The Blue Heeler’s coat is often clean and odorless. That’s because it features double layers and a smooth texture that keeps all elements off. The Blue Heeler only needs a quick brush once a week to keep him clean. He will, however, need a thorough brushing every few days during shedding season to get rid of dead hair. As with all other dog breeds the Blue Heeler’s nails should be trimmed regularly to avoid any movement problems.
While most dogs do not need more than a quick playtime or walk around the yard, the Australian Cattle Dog needs a lot more exercise. In order to remain healthy and happy, Blue Heelers need to be reared on a working farm. They are excellent herders but taking part in dog sports can also work to keep the dog active and engaged. The dog also loves obedience and agility activities to channel his abundant energy in a healthy and fun way.

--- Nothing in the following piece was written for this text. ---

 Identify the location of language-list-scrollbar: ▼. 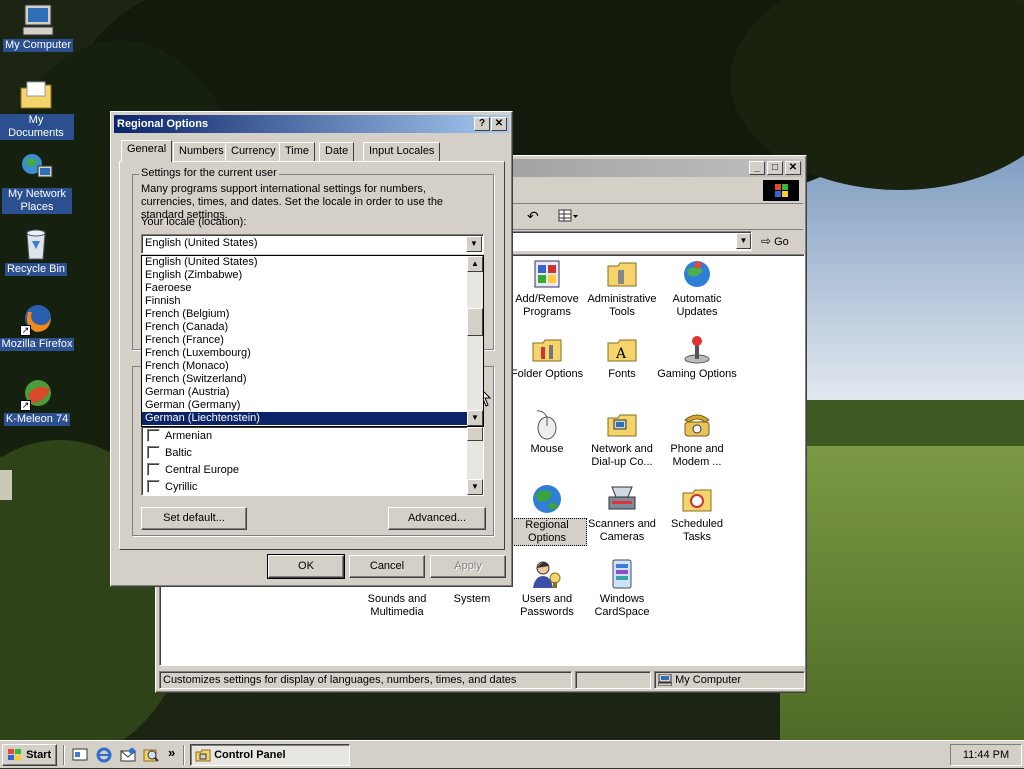
(475, 461).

Obedience socialization training is recommended at an early stage for the Australian Cattle Dog. Since the Blue Heeler is astoundingly intelligent and energetic, training him can be quite easy and fun. However, the dog can be highly destructive if he gets bored. It is recommended that you keep him occupied by providing challenging toys for him to play with whenever he is alone.
5. Australian Kelpie
The Australian Kelpie is revered for its intelligence, mobility, and ability to carry out activities tirelessly. It is one of the small to medium dog breeds. This extremely alert and energetic dog breed is perfect for herding but can also be a great addition to your home being a great family dog. Intensely loyal to his owner and devoted to any duties he is tasked, the Australian Kelpie is the perfect herding and running companion. The dog is bred to bear the harsh dry conditions in most of Australian vast fields.

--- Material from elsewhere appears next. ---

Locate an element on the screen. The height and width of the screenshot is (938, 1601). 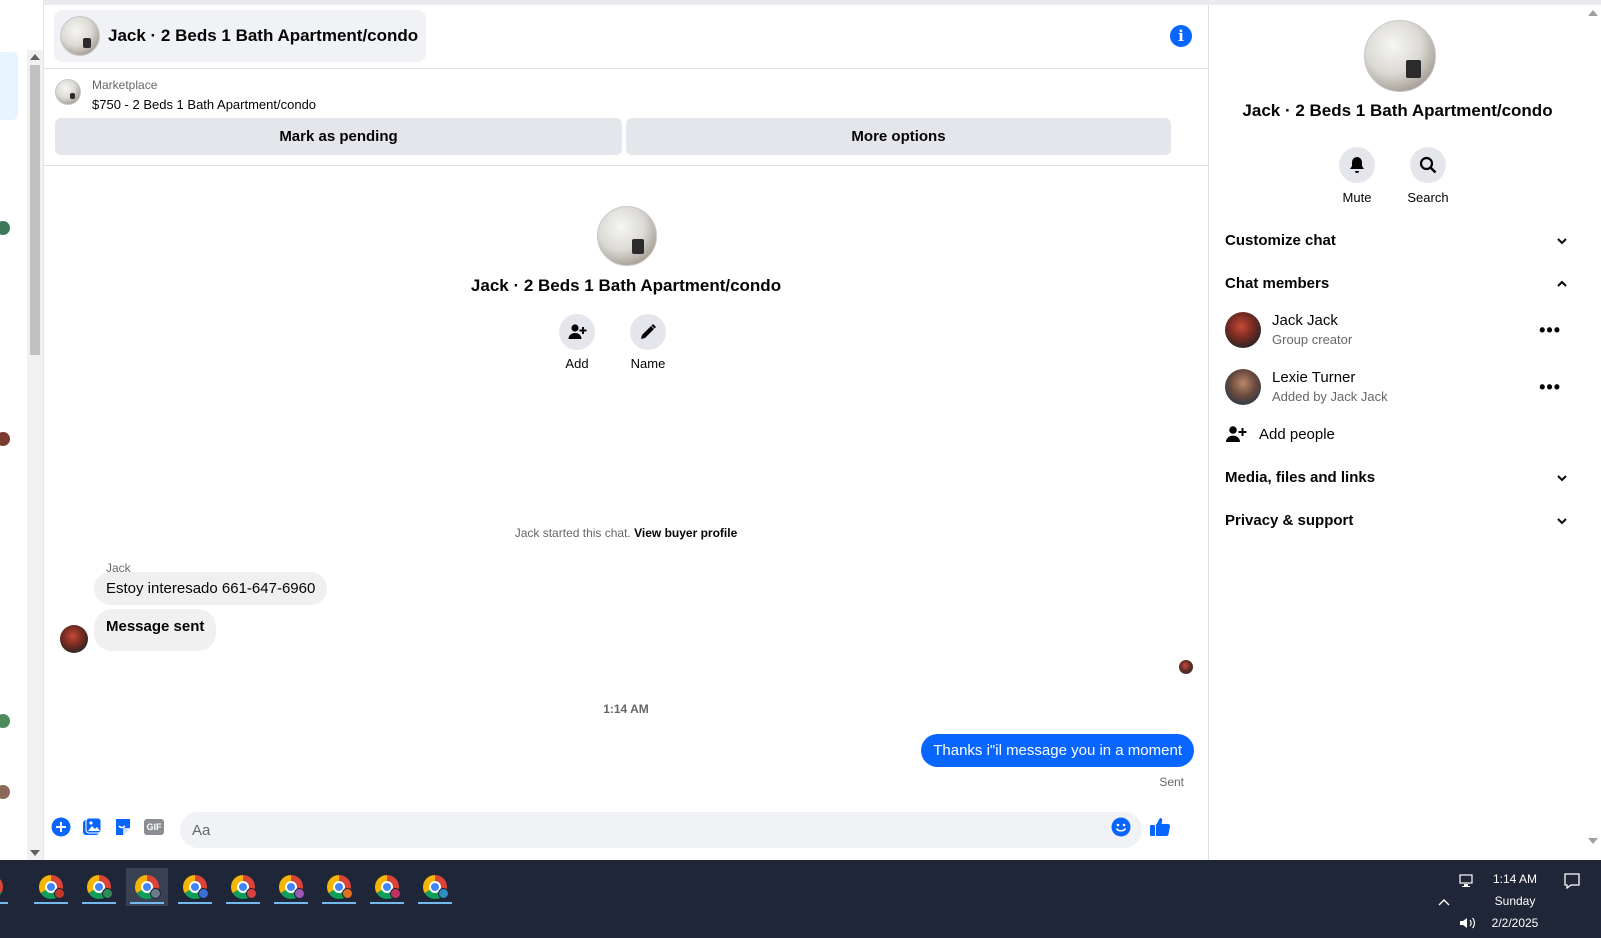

The Australian Kelpie has a great appetite for high-quality food and should be monitored to avoid obesity due to overfeeding. Clean water should also be availed to the dog at all times. While treats are great for training the Australian Kelpie, you should regulate the amount to avoid health complications.

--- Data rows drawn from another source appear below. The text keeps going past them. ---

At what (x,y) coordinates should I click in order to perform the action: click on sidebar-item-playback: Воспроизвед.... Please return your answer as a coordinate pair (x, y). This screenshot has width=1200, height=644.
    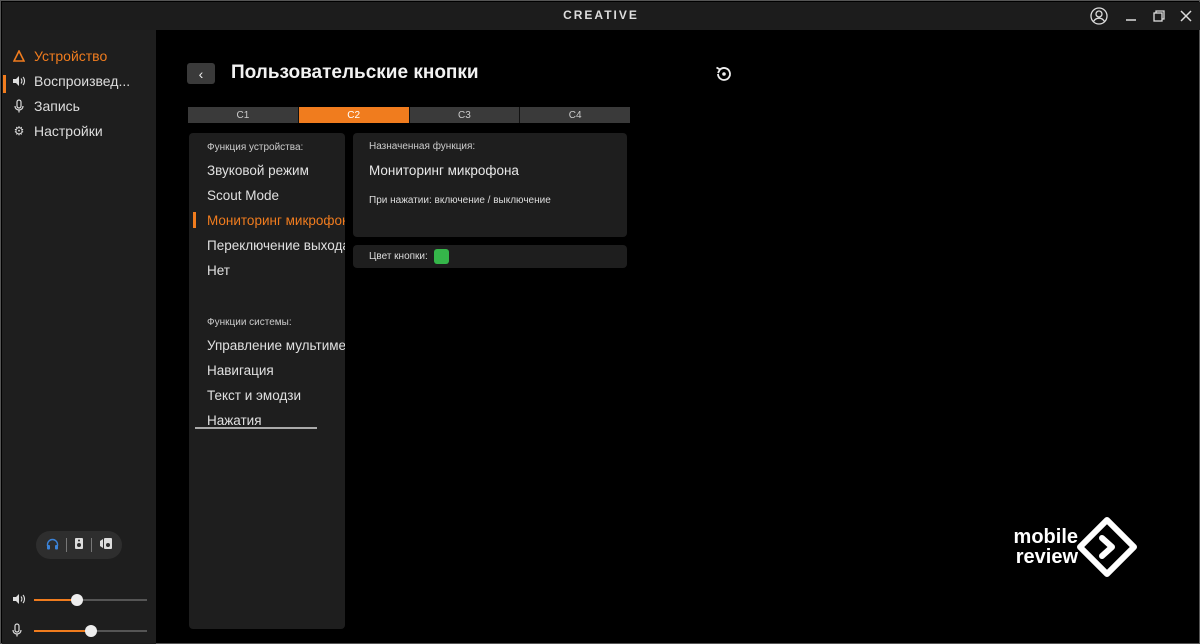
    Looking at the image, I should click on (70, 81).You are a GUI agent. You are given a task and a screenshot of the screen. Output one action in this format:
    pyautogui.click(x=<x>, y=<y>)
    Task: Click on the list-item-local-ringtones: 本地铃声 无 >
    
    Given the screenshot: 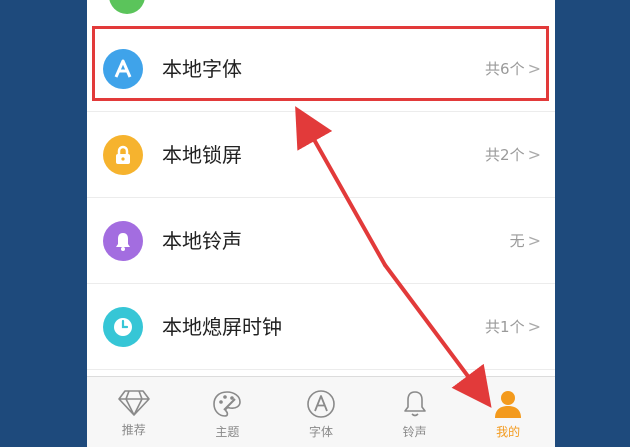 What is the action you would take?
    pyautogui.click(x=321, y=241)
    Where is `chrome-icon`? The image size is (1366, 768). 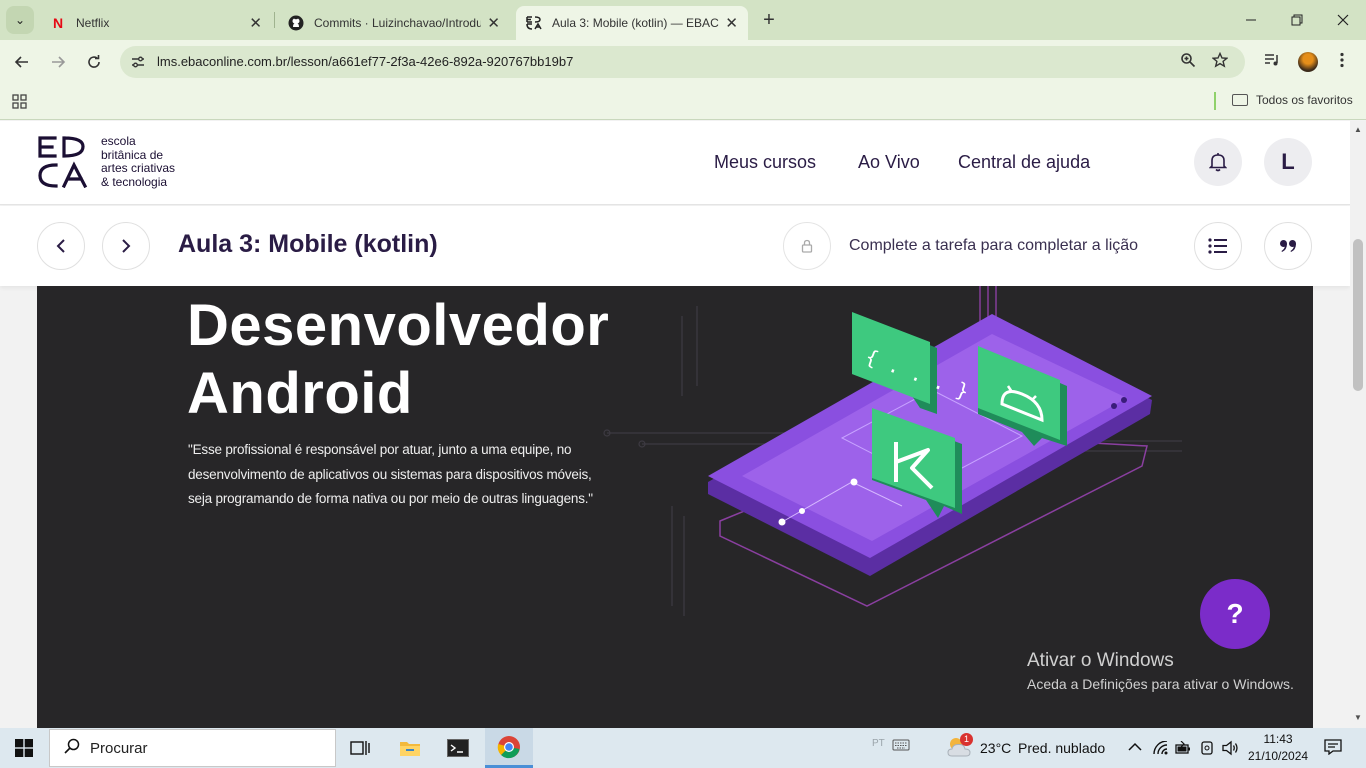
chrome-icon is located at coordinates (508, 746).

With a short, dense undercoat, the Australian Kelpie’s double coat keeps the dog safe from all elements as it toils Australia’s hot fields. Since its hair lay flat and uniformly on the skin, it resists rain keeping the coat odorless. Weekly brushing or combing is usually enough to keep the coat fresh and clean. An occasional bath will keep the Australian Kelpie looking its best.
Being the energetic herding dogs they are known to be, the Australian Kelpie needs lots of exercise to keep him happy and healthy. The Australian Kelpie should have a daily routine that includes obedience lessons and long workout to keep him in his optimal mental and physical conditions. Kelpies need to be kept busy, but should also take some time off to rest. For instance, they can have a 30 minutes rest on the couch after a 3-mile run. They are not suited for apartment life since they need space to expend their limitless energy.
Kelpies are very intelligent dogs and can learn astoundingly fast. However, they tend to pick up some unwanted behavior if not properly trained or left untended for long periods. Training for obedience, agility, and rally, among other dog sports, is a great way of teaching the dog important skills while giving him exercise. Providing Kelpies with tough mental exercises and training will help you keep your kelpies healthy and jovial. The breed’s natural desire to please its owner and its intelligence make training a breeze for most Australian Kelpie dog owners. It is essential to note that Australian Kelpies can develop aggression if not well socialized with people and other dogs. The dog should, therefore, not be left to socialize alone with other dogs.